TASK INPUT:
· · · ·
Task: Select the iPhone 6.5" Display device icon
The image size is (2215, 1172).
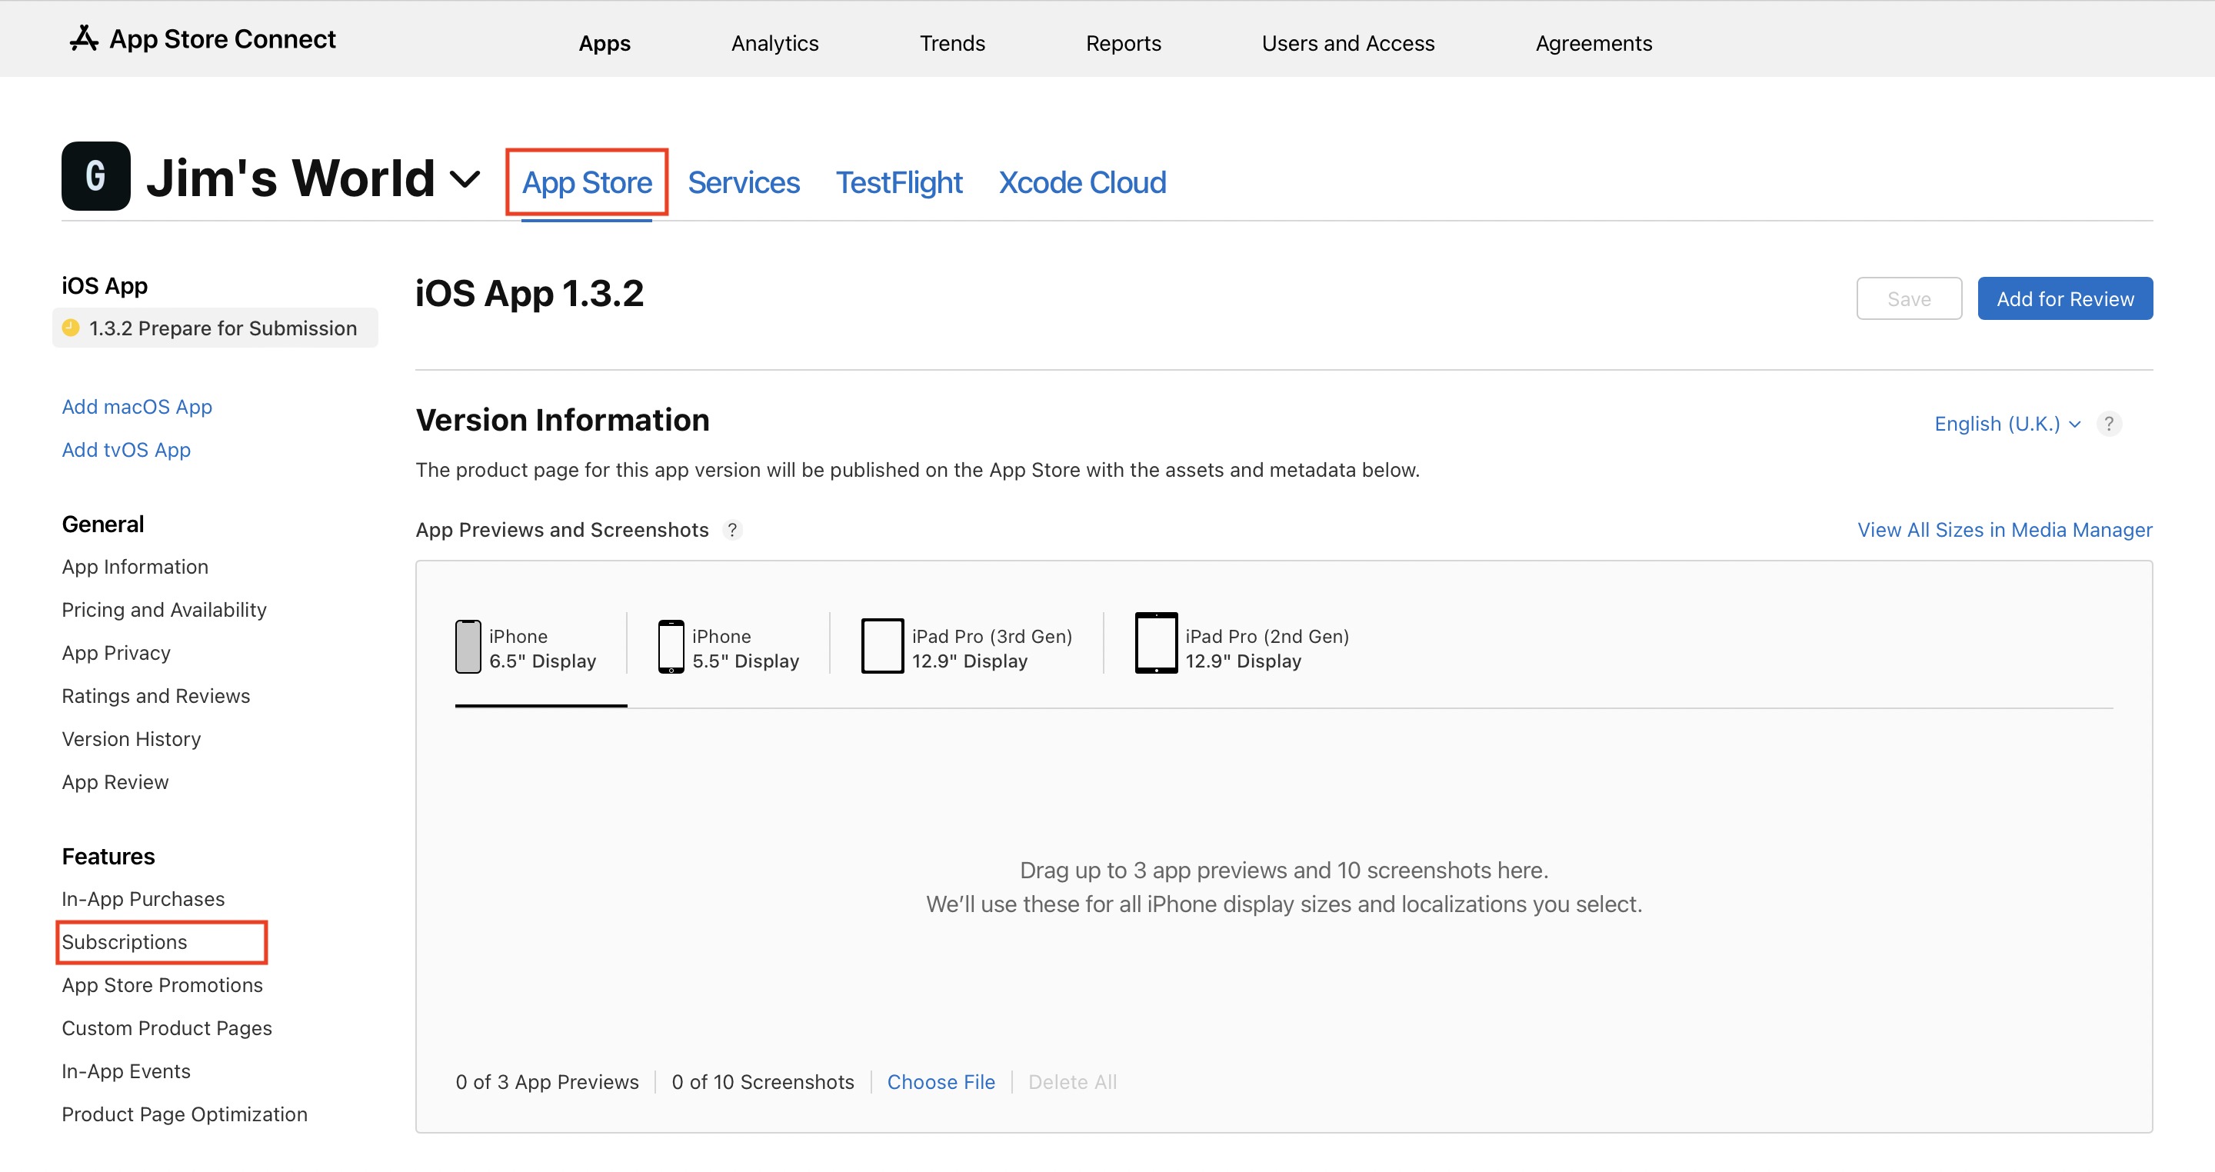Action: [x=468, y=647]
· · · ·
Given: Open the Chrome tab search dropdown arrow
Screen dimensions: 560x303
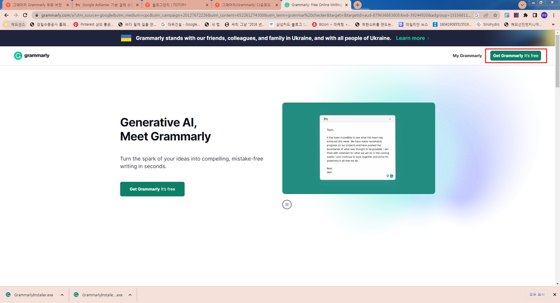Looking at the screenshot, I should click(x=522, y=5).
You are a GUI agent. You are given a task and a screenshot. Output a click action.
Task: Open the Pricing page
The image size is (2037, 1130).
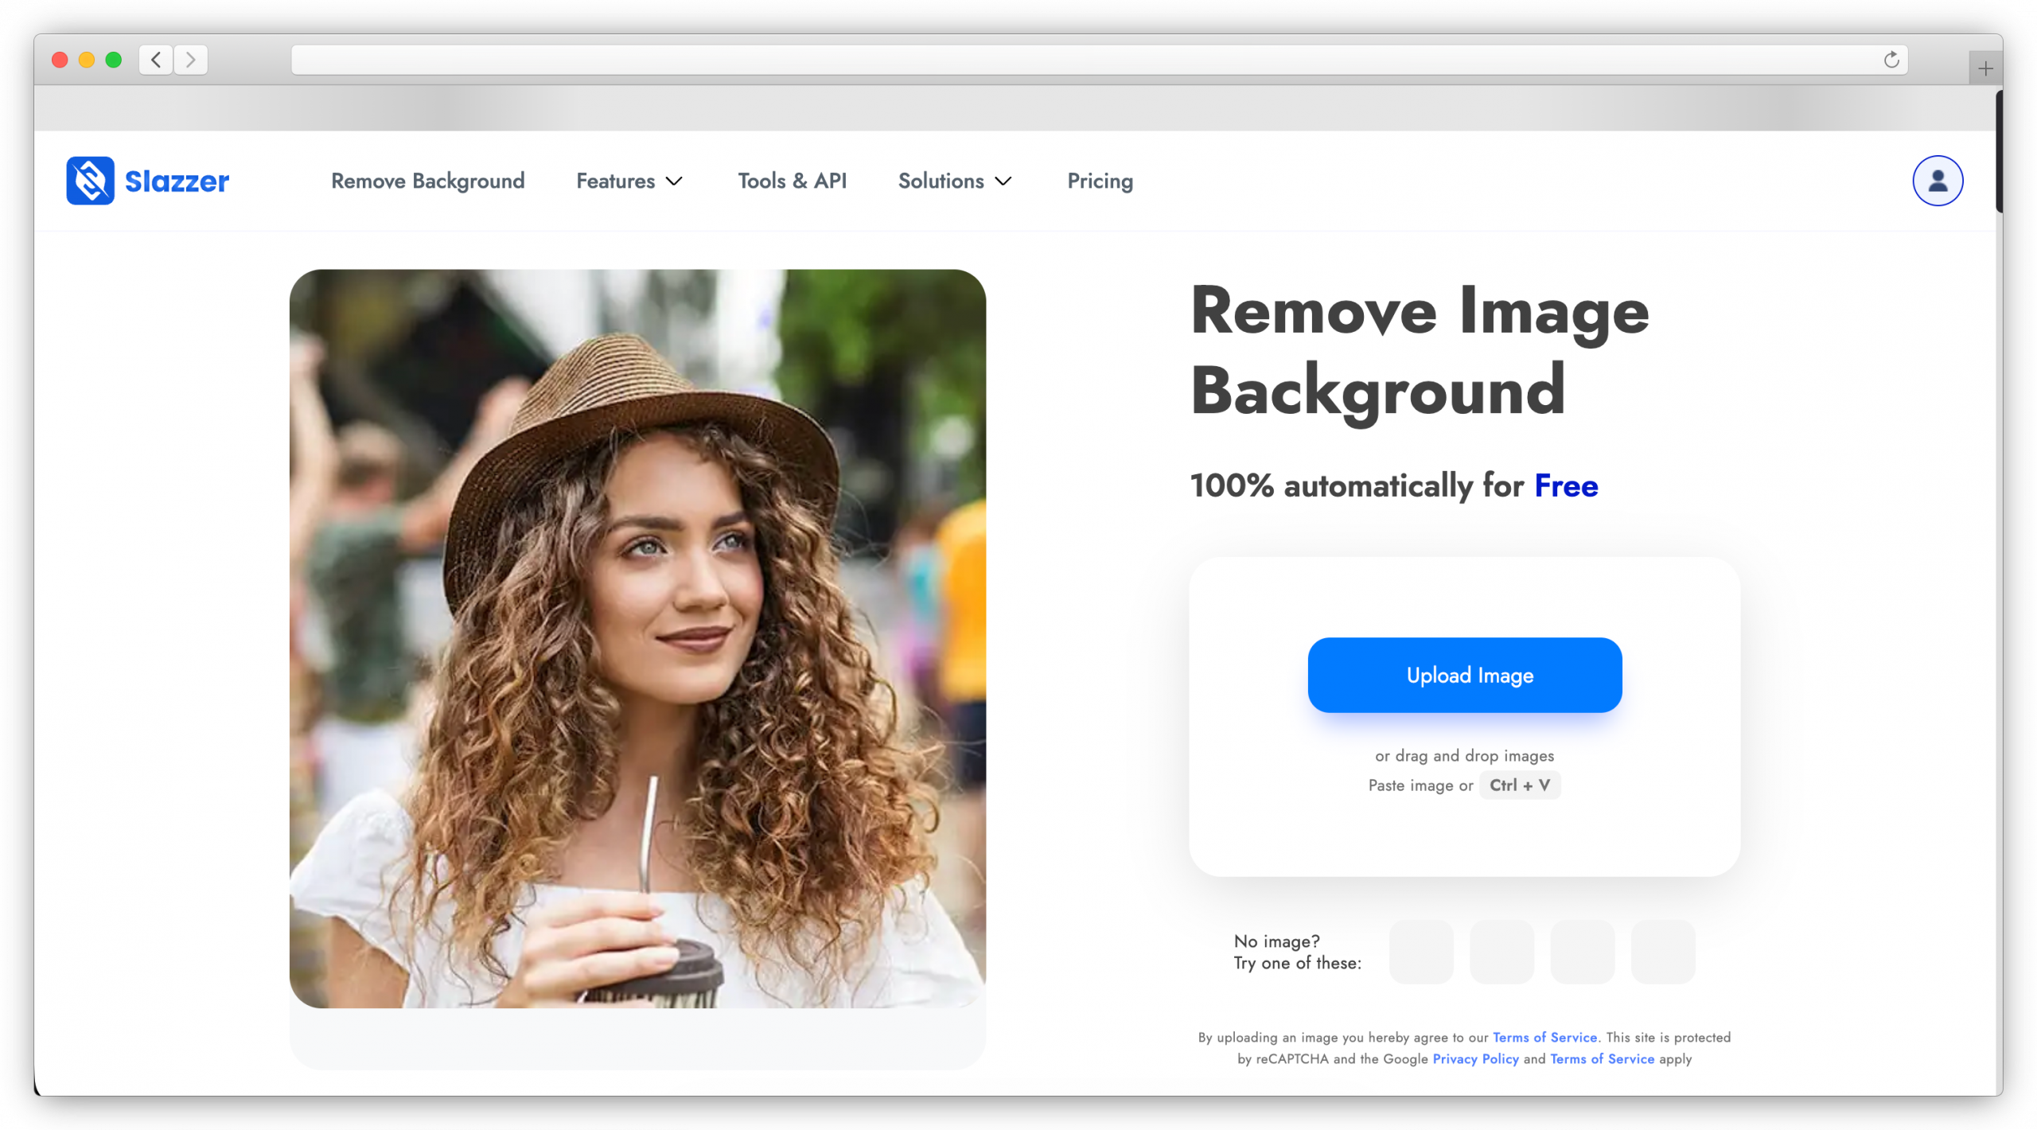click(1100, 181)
· · · ·
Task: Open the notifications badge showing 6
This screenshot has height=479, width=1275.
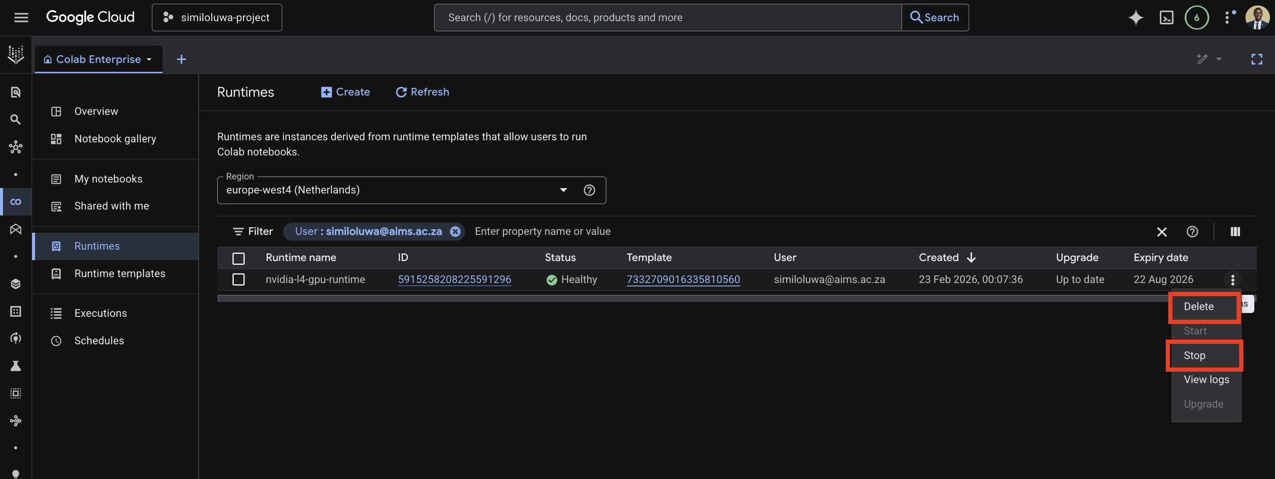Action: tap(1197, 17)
· · · ·
EXERCISE DETAILS: Take from the listing above each line containing "Open".

SOLUTION TO THIS EXERCISE:
Given: Open the Chrome tab search dropdown arrow
Task: Open the Pricing page
Task: Open the notifications badge showing 6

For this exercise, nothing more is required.